(Ansa)

il figlio

Tutti hanno l'influenza, che esagerazione. Topi blu che ballano

Annalena Benini

Siamo adulti, un po’ di tachiprina e via. Il desiderio di stelline in brodo con il formaggino alle nove del mattino e il senso del dovere nonostante la malattia

Tutti hanno l’influenza, parlano di questa influenza spaventosa che dura settimane (in un mese, gennaio, che sta durando anni). Ce l’hanno e postano foto di fazzoletti, tachipirina e ibuprofene, oppure l’hanno appena avuta e dicono di aver visto topi blu che gli camminavano sul corpo. Io alzo le spalle, penso che le persone davvero esagerano, che sarà mai un po’ di influenza, anzi beati voi che vi mettete a letto come a dodici anni e mangiate le stelline in brodo e formaggino e sognate topi blu. Scansafatiche, pasquettari, gente priva di senso del dovere. Ragazzini per sempre, con la mamma che vi porta la tivù in camera (il periodo più bello della mia vita: le tonsilliti dell’infanzia). Da adulto, l’influenza te la fai in piedi, con le scatole dei kleenex a portata di mano, giusto un po’ di malumore, cerchi di tossire il meno possibile per non spaventare gli altri, tachipina mille q.b., insomma te la sbrighi da solo. 

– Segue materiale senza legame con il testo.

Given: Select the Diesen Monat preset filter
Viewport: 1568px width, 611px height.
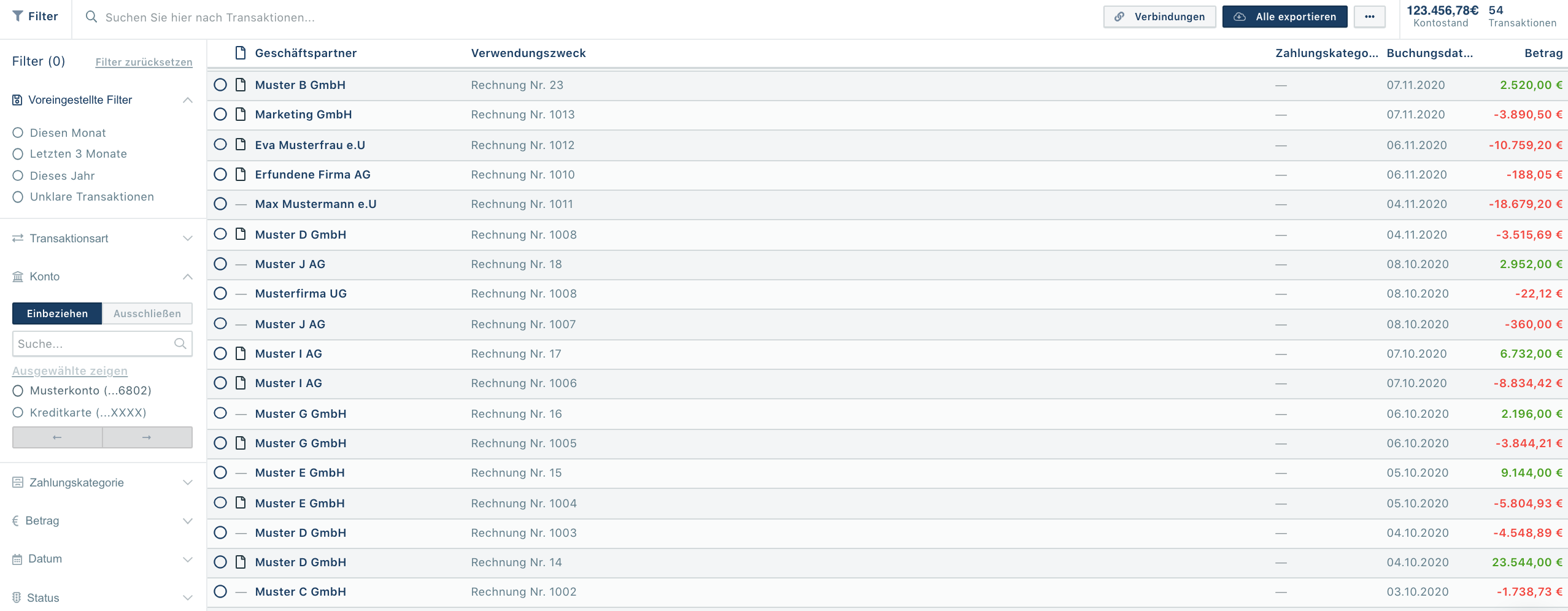Looking at the screenshot, I should [x=18, y=133].

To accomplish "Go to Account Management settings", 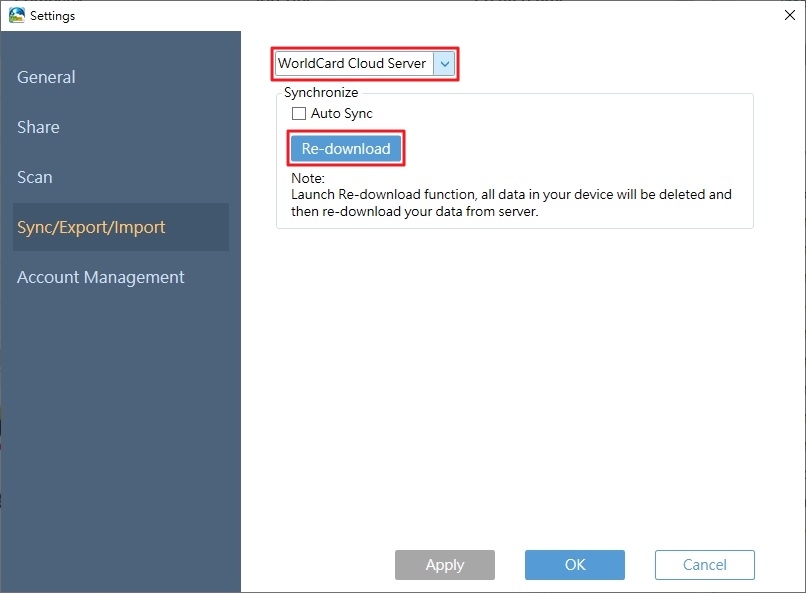I will pos(101,277).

Ad esempio adesso, stanotte, ho questo pizzicore in gola che non è niente, proprio giusto un po’ di gola secca perché ho preso un colpo di vento per strada, ma non è che mi lamento, domani starò benissimo, berrò un po’ di latte e miele e via, andrò incontro ai miei doveri con una sciarpa in più. Mi sveglio nell’altra città, quella in cui vivo da sola e sono una persona tutta intera, e non è che uno si sveglia e si mette  a parlare se in casa non c’è nessuno, neanche un gatto. Però io in questa casa ho una pianta, una di quelle che purificano l’aria nella stanza, una Sanseveria, mia nonna ne aveva molte e io ne ho una soltanto, ma da quando l’ho lasciata sola per le vacanze di Natale e al mio rientro l’ho vista triste e un po’ malata, il nostro rapporto è cambiato: la guardo, la saluto prima di uscire, le dico che impegni ho, facciamo a metà di un bicchiere d’acqua. Quindi le ho detto, versandole un bicchier d’acqua, che mi sentivo un po’ strana. Cioè, ho aperto la bocca per dirglielo ma è uscito solo un rantolo.

La pianta si è spaventata, le foglie si sono mosse, ho percepito il suo disagio: forse ha paura dei germi. Niente più voce, va bene. Adesso bevo il tè, il latte, il caffè, prendo il miele, le spezie indiane, compro le caramelle miracolose, poche storie e la voce torna squillante. Esco di casa e noto che le mie gambe e le mie braccia pesano molto di più, sarò ingrassata durante la notte? Anche la testa pesa un quintale, ma guarda che stranezze accadono a Torino. Faccio qualche passo sotto i portici, ma il vento mi taglia il cervello in due, anzi in quattro, e appena tossisco (tossisco un po’, è normale) dagli occhi escono due fiumi di lacrime. Decido di prendere un taxi, ma solo perché piove, non perché io non riesca a camminare. Il taxi lo guida una signora, entro, saluto, dico l’indirizzo e mi rituffo nel telefono. Ho questi due fiumi di lacrime che scendono,  da qualche parte dovrei avere un fazzoletto.


La signora si gira verso di me e dice, prima di mettere in moto: mi dispiace che stia così male, se poi deve lavorare è anche peggio. Resto attonita, sono le nove del mattino e provo un fortissimo desiderio di stelline in brodo con il formaggino. La signora ha la mia età, ma forse invece è mia madre, forse è un topo blu, forse sto morendo. Rispondo solo: eh. Perché non ho la voce e perché adesso l’auto è piena di topi blu, ma non corrono, stanno seduti tranquilli accanto a me. Anche la mia pianta è arrivata e mi guarda. Sto bene, perché è una di quelle piante che purificano l’aria.